Table 1-1 Data Services
| Service | Description | Ports Used |
|---|---|---|
|
NFS |
Filesystem access via the NFSv3 and NFSv4 protocols |
111 and 2049 |
|
iSCSI |
LUN access via the iSCSI protocol |
3260 and 3205 |
|
SMB |
Filesystem access via the SMB protocol |
SMB-over-NetBIOS 139 SMB-over-TCP 445 NetBIOS Datagram 138 NetBIOS Name Service 137 |
|
Virus Scan |
Filesystem virus scanning |
|
|
FTP |
Filesystem access via the FTP protocol |
21 |
|
HTTP |
Filesystem access via the HTTP protocol |
80 |
|
HTTPS |
For incoming secure connections |
443 |
|
NDMP |
NDMP host service |
10000 |
|
Remote Replication |
Remote replication |
216 and 217 |
|
Encryption |
Transparent encryption for file systems and LUNs |
|
|
Shadow Migration |
Shadow data migration |
|
|
SFTP |
Filesystem access via the SFTP protocol |
218 |
|
TFTP |
Filesystem access via the TFTP protocol |
|
|
Storage Area Network |
Storage Area Network target and initiator groups |
Minimum Needed Ports
To provide security on a network, you can create firewalls.
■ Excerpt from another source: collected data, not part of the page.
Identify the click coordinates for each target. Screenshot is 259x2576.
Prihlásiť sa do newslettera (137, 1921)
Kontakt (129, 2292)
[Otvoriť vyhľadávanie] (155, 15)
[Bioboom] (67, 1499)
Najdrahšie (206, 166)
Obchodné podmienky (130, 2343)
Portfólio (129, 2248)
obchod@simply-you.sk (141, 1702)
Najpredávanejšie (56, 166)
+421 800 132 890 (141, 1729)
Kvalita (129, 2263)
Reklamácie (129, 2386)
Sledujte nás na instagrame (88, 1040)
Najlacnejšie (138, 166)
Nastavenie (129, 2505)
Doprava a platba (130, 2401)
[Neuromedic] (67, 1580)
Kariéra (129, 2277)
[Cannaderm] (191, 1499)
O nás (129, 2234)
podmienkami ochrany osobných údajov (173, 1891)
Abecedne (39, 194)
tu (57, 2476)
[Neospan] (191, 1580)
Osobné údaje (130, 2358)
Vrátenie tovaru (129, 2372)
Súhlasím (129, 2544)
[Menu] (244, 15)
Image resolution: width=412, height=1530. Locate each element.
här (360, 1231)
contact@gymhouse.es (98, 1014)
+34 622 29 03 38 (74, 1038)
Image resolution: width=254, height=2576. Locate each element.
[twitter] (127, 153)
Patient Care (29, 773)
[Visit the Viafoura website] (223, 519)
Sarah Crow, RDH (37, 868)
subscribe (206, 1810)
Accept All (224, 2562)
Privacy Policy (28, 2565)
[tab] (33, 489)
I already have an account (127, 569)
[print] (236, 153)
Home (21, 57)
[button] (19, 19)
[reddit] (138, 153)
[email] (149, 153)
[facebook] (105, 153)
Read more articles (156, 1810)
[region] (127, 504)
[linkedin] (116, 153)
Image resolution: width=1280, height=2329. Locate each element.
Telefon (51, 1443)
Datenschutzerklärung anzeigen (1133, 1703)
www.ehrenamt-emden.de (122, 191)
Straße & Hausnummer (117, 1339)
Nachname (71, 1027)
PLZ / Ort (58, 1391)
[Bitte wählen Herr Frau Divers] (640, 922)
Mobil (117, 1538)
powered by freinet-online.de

Port numbers are used for creating firewalls, and they uniquely identify a transaction over a network by specifying the host and the service.
The following list shows the minimum ports required for creating firewalls:
Inbound Ports
-
icmp/0-65535 (PING)
-
tcp/1920 (EM)
-
tcp/215 (BUI)
-
tcp/22 (SSH)
-
udp/161 (SNMP)
Additional inbound ports if HTTP file sharing is used (typically it is not):
-
tcp/443 (SSL WEB)
-
tcp/80 (WEB)
Outbound Ports
-
tcp/80 (WEB)
Note:
For replication, use Generic Routing Encapsulation (GRE) tunnels where possible. This lets traffic run on the back-end interfaces and avoid the firewall where traffic could be slowed. If GRE tunnels are not available on the NFS core, you must run replication over the front-end interface. In this case, port 216 and port 217 must also be open.